Grief isn’t Linear

Tokyo 2020

I mean, Tokyo 2021.

Look, I knew my chances of even making it to Eugene, OR for trials would be less than slim. At the time while training back at UGA in 2020, I had no coach, I was modifying my workouts via an app, and essentially had no support group. All negatives looking into such an insane personal goal. Looking back, I think I just wanted to get some meets under my belt and go from there. It would’ve been great if I achieved that feat… but fuck it, I was going to die trying no matter how irrational I looked.

There’s times I look for affirmations and support from others, especially in the world of athletics, but I still had this inner drive in me to throw all logic into the wind and just to put myself out there. There’s definitely pros and cons to that mindset though.

Once again, in this post-grad season of life, I heeded some very wise advice from a mentor friend and put training for track on pause… or you could say pivoting from it as a whole. From this on-going pandemic, moving back home unexpectedly, no coach, barely any money and a plethora of other concerns, I didn’t have the support, internally and externally, to continue this pursuit of mine. Several friends mentioned me going into the olympic weightlifting world as I have the “perfect physique” and background for it. Although it looks very dope and rewarding, there’s a part of me that still wants to run. Yes, in a track sense but also in a non-literal sense… I wanted to keep running full steam ahead at this goal that I set back in 2016 and I didn’t want any shit to stop me like it has in the past.

In my mind, I sometimes look at all of this as me being weak or not good enough. “I wasn’t self-made enough to get my name out there.” “All this time I had with pre-season prep, plotting, creating vision boards was for nothing.” I know these thoughts aren’t true necessarily but I’m just not in a space where I’m fully removed from these thoughts. Just being honest.

Currently, I’m happy for those athletes who have been running, jumping and throwing these insane times and distances that has made every spectator share the same universal thought of “damn, did we not just start outdoors?” I just wish I could’ve had that same payoff with my hard consistent work as well.

I still write down my workouts in my training notebook and the other day I accidentally flipped to the month of June where I had a sticky note noting the beginning of the Olympic trials. As competitive, hard working, and diligent as I am, this shit hurts man. It pains me that I’m not out there with them, even in the sense of being on a smaller stage competing in local meets. I hate feeling like I left a stone unturned. I know sports isn’t the end all, be all of things but I feel as if I have this gaping hole in my stomach, in my soul, that I’m leaving another dream unfinished. I had this same feeling with basketball once and now with track.

I don’t really feel satisfied, or finished, with my time in sport.

“I’m gifted athletically and will outwork anyone, any day of the week so why can’t I finish anything?” my mind echos as I try to sleep each night.

This is what I mean by this post’s title. I was a little down when I first made the decision to put track on pause a few months ago. But grieving a failed dream hurts and doesn’t go away instantly. And I know it will continue to hurt once the Olympics begin this summer.
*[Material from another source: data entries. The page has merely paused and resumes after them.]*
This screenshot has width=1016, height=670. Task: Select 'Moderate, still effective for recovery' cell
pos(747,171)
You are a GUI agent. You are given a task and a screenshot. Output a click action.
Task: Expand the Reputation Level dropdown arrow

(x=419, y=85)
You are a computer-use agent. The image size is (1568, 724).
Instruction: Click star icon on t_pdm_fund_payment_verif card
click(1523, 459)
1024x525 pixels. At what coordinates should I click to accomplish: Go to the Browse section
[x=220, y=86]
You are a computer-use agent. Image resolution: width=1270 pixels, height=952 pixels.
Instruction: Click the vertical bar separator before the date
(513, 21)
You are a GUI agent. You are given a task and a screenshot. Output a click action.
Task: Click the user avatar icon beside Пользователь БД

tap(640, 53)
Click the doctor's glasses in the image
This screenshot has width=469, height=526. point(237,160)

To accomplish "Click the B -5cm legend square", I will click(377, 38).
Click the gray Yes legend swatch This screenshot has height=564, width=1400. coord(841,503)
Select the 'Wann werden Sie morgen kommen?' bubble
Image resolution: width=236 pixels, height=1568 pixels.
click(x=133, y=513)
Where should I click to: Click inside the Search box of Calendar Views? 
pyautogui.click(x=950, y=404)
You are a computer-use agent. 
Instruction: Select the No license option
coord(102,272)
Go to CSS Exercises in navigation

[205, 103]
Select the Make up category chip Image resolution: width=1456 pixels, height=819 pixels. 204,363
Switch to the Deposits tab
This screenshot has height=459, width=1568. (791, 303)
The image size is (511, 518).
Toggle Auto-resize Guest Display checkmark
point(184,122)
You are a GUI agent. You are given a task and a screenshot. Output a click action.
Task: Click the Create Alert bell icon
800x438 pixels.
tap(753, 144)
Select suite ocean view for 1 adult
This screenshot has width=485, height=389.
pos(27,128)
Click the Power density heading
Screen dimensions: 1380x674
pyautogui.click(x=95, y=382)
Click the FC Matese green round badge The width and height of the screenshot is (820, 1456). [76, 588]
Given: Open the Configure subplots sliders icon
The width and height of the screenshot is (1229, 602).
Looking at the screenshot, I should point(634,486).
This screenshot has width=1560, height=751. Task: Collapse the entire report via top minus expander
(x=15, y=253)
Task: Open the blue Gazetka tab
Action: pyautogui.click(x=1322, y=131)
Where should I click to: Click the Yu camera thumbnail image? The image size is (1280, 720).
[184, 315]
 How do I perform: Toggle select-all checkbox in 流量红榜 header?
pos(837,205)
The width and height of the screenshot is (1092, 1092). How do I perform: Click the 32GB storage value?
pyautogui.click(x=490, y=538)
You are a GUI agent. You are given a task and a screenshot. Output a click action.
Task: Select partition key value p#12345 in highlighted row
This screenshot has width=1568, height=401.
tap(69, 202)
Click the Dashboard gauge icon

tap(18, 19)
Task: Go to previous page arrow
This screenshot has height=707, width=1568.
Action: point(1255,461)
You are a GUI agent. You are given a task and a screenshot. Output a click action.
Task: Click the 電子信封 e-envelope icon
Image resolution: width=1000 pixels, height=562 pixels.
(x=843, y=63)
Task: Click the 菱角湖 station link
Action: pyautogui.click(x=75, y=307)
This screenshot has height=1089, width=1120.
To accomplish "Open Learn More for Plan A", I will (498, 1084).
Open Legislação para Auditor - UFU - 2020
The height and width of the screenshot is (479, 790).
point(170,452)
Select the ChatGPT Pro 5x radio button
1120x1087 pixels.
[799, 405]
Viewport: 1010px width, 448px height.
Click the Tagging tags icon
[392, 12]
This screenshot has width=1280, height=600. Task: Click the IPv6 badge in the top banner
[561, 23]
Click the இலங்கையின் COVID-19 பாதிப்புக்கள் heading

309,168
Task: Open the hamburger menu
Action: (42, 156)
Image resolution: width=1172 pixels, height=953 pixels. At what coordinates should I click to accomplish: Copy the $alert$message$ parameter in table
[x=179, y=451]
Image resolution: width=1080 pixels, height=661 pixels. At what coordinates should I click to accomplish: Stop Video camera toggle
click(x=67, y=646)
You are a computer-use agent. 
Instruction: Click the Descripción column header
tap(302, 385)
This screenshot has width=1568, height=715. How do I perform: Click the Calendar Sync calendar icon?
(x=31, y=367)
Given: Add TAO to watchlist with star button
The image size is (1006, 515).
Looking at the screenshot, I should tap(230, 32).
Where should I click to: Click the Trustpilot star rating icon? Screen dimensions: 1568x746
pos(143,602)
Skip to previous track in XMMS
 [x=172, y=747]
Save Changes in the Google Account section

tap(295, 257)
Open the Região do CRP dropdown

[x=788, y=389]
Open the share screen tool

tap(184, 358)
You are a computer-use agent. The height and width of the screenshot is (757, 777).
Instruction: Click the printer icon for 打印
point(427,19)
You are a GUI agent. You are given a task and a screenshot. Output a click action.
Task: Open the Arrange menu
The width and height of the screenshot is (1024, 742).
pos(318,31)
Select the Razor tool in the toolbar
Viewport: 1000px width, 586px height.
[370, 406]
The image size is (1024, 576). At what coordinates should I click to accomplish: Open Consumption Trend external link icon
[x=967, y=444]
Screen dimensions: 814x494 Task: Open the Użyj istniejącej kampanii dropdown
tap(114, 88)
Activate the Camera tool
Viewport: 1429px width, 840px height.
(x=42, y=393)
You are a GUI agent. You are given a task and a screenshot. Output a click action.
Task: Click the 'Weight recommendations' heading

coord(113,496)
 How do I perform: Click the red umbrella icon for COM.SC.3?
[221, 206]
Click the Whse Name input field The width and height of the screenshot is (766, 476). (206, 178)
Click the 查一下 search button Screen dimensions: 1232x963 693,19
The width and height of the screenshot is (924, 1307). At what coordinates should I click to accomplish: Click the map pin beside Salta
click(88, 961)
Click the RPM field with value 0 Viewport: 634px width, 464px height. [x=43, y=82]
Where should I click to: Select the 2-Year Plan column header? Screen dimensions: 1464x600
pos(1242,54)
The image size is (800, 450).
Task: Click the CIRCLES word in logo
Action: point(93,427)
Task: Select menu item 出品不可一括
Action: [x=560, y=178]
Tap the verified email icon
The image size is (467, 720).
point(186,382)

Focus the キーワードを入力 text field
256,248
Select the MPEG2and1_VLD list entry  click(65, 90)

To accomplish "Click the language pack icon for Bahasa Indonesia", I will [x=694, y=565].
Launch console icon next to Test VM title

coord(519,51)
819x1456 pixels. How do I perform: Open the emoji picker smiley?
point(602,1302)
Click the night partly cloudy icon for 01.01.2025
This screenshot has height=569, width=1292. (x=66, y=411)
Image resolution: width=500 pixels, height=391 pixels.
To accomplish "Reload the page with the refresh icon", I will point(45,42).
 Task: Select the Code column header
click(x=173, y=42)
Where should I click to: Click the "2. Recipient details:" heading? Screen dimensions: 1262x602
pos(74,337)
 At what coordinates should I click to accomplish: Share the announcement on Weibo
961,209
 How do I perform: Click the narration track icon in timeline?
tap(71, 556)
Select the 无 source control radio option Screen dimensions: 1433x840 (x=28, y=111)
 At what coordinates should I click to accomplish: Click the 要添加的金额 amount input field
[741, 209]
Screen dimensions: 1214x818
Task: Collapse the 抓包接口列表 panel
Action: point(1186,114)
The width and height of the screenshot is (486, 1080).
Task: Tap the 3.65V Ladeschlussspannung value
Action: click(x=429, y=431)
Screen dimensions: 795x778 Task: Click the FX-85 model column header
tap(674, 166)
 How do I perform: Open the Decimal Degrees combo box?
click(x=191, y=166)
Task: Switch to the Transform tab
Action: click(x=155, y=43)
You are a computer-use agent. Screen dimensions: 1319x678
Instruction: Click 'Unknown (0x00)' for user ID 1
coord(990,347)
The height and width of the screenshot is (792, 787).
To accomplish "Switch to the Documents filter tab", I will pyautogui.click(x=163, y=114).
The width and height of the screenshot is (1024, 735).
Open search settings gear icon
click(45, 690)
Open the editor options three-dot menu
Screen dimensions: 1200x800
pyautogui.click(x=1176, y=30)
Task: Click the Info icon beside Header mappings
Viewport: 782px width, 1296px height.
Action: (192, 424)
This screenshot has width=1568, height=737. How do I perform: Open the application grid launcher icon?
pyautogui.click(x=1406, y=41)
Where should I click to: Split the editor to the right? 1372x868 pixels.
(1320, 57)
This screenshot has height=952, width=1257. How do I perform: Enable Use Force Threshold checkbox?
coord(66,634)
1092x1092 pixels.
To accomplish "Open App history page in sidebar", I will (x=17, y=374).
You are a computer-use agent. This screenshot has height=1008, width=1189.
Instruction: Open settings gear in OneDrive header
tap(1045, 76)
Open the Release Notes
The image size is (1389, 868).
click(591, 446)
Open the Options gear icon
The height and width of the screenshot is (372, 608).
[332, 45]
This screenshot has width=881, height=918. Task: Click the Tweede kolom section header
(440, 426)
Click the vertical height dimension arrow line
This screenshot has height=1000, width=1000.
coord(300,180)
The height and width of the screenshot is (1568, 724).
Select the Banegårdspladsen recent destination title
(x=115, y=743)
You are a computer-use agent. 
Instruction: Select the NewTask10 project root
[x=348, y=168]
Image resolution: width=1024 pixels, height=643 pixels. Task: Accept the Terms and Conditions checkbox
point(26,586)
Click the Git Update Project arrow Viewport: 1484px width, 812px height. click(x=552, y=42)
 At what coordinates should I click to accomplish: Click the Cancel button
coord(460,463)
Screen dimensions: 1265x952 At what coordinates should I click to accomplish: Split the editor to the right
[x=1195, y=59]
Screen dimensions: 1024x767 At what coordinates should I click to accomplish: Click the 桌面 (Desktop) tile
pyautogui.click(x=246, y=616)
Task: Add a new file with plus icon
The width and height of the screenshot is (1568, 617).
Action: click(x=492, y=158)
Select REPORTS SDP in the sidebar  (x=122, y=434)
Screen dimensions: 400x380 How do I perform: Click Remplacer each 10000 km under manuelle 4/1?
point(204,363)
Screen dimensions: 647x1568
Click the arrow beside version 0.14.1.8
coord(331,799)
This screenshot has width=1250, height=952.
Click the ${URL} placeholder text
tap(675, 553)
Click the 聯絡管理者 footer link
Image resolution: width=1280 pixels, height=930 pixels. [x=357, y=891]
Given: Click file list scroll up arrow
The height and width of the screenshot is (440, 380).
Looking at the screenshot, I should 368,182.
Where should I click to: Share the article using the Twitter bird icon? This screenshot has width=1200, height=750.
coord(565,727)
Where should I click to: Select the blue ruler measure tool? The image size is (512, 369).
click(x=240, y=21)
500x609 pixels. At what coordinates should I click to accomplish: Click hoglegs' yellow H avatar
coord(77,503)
A failed expectation is the essence of disappointment. Yes, maybe shooting for the Olympics was an extreme expectation of mine but I’ve only competed in one meet this entire ~4 year stretch. That’s embarrassing to me. I’d like to think I’m better than this.

I hope that I will be more healed and mentally removed from this current mindset when the Games start. But I’m acknowledging that I’m not there right now. Yes, I have so much going for me outside of sports that will last longer than any elite athletic career. But my heart isn’t looking at that now. I’m not sure if I’ll be able to return to the sport competitively for multiple reasons and that messes with me.

One thing I can be certain in is that this journey and my experiences on and off the track are not in vain. I’ve gained so much. That’s something positive I can harp on.

With a disappointed heart, I’ll still continue to put my selfish pursuits aside and cheer on everyone else as the rightful olympic hopefuls they are. Godspeed to everyone competing this season— leave no stone unturned.